Though "invisible" on standard radar and forecast equipment due to their unusually short wavelengths, gravity waves are, in many cases, the main destabilizing factor behind many a seemingly inexplicable weather event. They often form around weather fronts and during major storms, for instance, appearing in the sky to the naked eye as normal bands of clouds. But they only show up in the official weather models if special component modules are used that have the capacity to detect them.
Ongoing research funded by the German Research Foundation and led by a team from Goethe University in Frankfurt has been taking a closer look at gravity waves and how they influence things like the transport of water vapor, wind speeds, and temperatures during extreme weather events. The so-called "MS-GWaves" unit of this research has already determined that the effects of gravity waves are seen the strongest in the upper layers of the atmosphere, though these are often so strong that even the lower atmospheric layers are affected by them.
Gravity waves also affect air traffic, as their presence and movement are a major determining factor in predicting turbulence, for instance, as well as unusual weather extremes such as sudden heavy rains and storms. There appears to be so much complexity involving their interaction with weather events, and yet so little is known about how they work – this being the impetus behind Germany's keen interest in digging deeper into the matter.
Leading the charge to better understand gravity waves is Professor Ulrich Achatz from Geothe University's Department of Atmospheric and Environmental Sciences. His work in using radar, high-performance lasers, rockets, and research planes – not to mention standard laboratory testing – to better understand gravity waves represents the largest campaign ever undertaken in this particular field.

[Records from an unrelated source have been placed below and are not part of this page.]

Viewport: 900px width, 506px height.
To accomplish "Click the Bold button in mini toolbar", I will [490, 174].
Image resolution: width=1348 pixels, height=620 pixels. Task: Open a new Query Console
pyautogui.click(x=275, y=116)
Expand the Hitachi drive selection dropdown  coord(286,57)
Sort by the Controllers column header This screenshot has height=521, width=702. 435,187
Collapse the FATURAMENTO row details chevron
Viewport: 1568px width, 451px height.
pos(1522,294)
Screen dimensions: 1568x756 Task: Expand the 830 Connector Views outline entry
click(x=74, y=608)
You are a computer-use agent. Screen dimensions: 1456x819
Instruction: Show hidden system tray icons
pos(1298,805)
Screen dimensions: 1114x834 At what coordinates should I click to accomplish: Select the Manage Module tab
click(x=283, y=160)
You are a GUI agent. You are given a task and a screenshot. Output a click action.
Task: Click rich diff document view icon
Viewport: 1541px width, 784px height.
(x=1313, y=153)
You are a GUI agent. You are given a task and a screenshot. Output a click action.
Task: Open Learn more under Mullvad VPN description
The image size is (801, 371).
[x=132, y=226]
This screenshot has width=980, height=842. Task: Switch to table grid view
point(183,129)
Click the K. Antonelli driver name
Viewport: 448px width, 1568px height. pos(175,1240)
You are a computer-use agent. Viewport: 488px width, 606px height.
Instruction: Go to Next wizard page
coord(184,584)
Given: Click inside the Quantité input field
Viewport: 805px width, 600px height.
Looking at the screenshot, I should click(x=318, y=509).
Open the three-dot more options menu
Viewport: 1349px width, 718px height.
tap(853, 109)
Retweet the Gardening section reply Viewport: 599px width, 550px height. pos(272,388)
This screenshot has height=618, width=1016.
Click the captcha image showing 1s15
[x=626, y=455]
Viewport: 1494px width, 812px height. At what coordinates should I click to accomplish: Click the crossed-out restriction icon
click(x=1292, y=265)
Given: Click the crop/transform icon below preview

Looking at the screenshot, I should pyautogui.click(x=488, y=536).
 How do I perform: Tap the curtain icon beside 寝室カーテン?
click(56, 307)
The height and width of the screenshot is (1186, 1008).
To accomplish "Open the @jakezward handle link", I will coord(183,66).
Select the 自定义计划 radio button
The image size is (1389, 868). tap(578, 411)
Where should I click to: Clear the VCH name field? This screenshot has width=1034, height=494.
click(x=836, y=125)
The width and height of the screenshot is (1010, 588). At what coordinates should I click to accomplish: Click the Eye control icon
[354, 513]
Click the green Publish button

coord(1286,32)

As Achatz and his team have compiled more and more data using these means, they have been able to better refine their hypothesis as to how gravity waves form and disperse throughout the atmosphere. Using these same methods, these researchers have also been able to refine their hypothesis and even reproduce it using high-resolution numerical models, which will aid in better determining how and why extreme weather events occur.
Thus far, Achatz and his team have improved the parameterizations that are used to describe the influence of gravity waves, both in weather and climate models. They have also refined the weather and climate model known as ICON that is used both by Germany's National Meteorological Service (DWD) and the Max Planck Institute for Meteorology. The new model that they have developed, known as UA-ICON, can more precisely predict the influence of gravity waves in the upper atmosphere, which will allow for meteorologists to better predict weather events that, before the model existed, would have been seen as inexplicable or unpredictable.
Such research directly counters the official narrative that man-made climate change is automatically to blame for every type of extreme weather event that occurs for which existing science has no explanation. It is a rational, science-based approach to studying the natural changes in weather patterns – an approach that, as many Natural News readers well know, is sorely needed in these days of extreme climate change hysteria.